Lincoln’s audience at Gettysburg instantly knew that he referred to the “proposition” of the Declaration of Independence. For this reason, the Gettysburg Address is not only one of the greatest speeches in our history; it is the shortest. Lincoln did not have to retell the history of the Revolution. His fellow Americans already knew it.
The danger we presently face as a nation is that, in the words of Hirsch, “many young people today strikingly lack the information that writers of American books and newspapers have traditionally taken for granted among their readers from all generations.” The same observation applies to the realm of politics, the financial and industrial world, and all other facets of American life. Employers are constantly amazed at what their employees do not know and therefore cannot do. In politics, the pregnant allusions of a Lincoln would fall upon deaf ears. Make no mistake. Cultural literacy is not merely ornamental trivia. The purpose is not to make Jeopardy champions. Rather, cultural literacy is essential to a nation and its citizens. A culturally illiterate America cannot live up to the demands placed upon us by history and the present condition of the world. A culturally illiterate individual cannot comprehend vast areas of human knowledge necessary for his political, economic, social, and moral well-being.

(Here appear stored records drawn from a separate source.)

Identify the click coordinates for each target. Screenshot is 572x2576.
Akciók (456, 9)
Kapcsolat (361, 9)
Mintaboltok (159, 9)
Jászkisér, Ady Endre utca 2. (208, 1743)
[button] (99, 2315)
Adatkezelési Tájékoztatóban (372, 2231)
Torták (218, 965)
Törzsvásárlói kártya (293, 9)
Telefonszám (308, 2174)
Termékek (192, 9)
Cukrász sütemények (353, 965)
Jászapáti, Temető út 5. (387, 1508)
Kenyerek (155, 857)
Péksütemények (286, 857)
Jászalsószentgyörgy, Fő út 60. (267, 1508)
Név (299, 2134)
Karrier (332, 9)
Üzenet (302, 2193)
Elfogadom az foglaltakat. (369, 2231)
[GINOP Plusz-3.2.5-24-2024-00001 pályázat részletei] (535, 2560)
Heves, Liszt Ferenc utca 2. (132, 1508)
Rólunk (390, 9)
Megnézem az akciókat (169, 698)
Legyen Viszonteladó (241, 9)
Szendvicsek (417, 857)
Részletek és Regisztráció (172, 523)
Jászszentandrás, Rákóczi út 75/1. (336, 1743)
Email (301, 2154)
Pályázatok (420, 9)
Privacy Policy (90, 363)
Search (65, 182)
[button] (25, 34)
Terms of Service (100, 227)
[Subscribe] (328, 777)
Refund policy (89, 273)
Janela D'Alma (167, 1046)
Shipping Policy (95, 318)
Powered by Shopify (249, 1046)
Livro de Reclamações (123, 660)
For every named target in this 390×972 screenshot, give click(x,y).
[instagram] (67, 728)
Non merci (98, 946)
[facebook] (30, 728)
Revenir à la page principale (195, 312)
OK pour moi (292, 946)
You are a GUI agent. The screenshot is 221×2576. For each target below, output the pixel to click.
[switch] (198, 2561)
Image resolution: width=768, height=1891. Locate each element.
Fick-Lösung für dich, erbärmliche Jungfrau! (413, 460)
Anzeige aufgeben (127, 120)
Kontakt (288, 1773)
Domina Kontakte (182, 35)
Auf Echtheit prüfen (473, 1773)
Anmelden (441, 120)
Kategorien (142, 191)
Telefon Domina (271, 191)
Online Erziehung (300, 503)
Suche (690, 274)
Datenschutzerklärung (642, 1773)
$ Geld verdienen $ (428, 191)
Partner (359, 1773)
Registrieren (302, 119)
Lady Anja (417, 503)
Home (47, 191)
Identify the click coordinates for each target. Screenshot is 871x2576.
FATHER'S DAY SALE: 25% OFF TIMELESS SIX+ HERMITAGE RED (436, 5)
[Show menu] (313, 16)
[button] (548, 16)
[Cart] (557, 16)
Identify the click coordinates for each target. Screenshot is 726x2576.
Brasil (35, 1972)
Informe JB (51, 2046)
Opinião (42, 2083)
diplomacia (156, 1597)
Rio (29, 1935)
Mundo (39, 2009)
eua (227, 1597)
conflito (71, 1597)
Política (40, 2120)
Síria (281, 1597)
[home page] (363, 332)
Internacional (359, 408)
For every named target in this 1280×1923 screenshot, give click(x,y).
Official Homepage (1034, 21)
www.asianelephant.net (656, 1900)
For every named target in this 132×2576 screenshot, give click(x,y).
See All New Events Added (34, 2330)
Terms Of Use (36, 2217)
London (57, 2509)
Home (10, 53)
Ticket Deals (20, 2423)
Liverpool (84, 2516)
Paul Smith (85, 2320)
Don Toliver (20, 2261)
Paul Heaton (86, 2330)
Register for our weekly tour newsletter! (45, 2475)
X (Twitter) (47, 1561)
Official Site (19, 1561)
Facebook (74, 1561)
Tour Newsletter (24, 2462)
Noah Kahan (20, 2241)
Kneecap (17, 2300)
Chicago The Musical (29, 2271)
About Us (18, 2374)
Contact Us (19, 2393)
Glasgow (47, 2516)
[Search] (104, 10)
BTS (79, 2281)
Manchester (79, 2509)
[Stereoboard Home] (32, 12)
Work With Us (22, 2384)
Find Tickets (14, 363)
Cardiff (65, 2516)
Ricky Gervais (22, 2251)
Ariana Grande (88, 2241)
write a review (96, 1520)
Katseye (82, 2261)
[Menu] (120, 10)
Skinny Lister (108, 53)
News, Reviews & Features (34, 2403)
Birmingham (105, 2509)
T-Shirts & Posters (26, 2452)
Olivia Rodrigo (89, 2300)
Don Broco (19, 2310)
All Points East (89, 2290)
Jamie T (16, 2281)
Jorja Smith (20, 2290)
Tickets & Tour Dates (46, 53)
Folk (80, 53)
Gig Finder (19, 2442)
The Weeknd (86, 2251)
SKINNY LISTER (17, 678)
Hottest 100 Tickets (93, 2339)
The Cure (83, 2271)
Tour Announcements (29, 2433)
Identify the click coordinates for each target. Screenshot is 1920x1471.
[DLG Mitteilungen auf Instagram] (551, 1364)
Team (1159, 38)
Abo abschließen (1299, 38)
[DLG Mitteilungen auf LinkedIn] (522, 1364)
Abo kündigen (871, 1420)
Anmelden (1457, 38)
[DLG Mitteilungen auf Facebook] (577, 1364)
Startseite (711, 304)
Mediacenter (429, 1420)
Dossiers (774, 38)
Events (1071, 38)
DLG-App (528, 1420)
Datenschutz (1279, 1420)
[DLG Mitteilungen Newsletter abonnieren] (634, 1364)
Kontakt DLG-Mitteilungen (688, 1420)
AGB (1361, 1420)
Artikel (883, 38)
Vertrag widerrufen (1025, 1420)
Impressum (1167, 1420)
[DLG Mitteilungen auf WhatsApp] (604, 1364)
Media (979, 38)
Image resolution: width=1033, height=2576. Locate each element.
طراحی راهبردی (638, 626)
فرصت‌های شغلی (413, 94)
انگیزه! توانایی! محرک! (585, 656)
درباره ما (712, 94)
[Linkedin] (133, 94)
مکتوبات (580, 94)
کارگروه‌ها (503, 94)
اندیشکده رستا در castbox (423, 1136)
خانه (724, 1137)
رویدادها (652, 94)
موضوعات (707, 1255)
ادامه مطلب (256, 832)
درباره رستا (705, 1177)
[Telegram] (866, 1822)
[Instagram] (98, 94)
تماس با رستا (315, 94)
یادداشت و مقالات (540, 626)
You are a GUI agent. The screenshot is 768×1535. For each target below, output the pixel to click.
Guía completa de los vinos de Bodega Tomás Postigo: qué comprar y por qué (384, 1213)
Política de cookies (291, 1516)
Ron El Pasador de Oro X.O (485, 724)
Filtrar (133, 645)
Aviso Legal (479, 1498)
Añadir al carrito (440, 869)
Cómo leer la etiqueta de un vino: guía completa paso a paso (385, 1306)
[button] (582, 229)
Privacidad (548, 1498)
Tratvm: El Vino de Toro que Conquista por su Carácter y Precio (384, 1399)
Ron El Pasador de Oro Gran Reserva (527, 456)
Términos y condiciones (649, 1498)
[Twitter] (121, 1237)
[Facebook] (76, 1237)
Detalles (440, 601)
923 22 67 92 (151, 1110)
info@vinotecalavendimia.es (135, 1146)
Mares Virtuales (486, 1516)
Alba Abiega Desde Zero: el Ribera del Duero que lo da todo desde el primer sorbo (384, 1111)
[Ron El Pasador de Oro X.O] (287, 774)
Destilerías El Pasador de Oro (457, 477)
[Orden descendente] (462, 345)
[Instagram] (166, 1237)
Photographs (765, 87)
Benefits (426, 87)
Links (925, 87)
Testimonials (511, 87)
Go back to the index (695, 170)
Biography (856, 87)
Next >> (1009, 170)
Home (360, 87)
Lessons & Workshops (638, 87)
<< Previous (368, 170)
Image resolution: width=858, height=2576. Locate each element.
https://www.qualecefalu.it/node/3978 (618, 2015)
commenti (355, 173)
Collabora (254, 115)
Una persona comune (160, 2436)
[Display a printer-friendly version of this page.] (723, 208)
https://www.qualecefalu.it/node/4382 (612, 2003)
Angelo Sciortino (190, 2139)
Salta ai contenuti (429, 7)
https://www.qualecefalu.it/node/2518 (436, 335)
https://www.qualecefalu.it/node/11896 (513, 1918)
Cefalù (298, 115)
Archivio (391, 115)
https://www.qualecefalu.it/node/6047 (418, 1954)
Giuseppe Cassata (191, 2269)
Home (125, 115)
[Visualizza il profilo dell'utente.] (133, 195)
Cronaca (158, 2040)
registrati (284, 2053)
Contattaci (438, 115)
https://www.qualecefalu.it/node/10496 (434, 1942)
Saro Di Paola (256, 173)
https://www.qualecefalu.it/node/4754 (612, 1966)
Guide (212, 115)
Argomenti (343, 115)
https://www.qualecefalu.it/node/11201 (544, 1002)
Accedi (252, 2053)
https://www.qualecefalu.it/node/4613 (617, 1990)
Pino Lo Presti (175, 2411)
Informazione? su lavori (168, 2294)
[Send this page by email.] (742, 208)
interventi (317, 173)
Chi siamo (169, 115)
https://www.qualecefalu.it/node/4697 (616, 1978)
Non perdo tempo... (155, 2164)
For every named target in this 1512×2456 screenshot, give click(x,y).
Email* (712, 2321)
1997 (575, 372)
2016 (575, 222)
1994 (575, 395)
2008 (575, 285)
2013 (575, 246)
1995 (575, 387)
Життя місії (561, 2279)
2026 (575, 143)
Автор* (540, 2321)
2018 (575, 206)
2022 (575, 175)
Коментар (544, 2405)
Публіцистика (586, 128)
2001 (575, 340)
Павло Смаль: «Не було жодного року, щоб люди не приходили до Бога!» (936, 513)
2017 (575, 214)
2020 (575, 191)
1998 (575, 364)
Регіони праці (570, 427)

Terrence Moore grew up and attended public schools in Texas. He studied history and political science at The University of Chicago and later earned a Ph.D. in history from The University of Edinburgh in Scotland. His dissertation is entitled “The Enlightened Curriculum: Liberal Education in Eighteenth-Century British Schools.” Dr. Moore served as a Lieutenant in the U. S. Marine Corps and was an assistant professor of history at Ashland University in Ohio. He is now Principal of Ridgeview Classical Schools.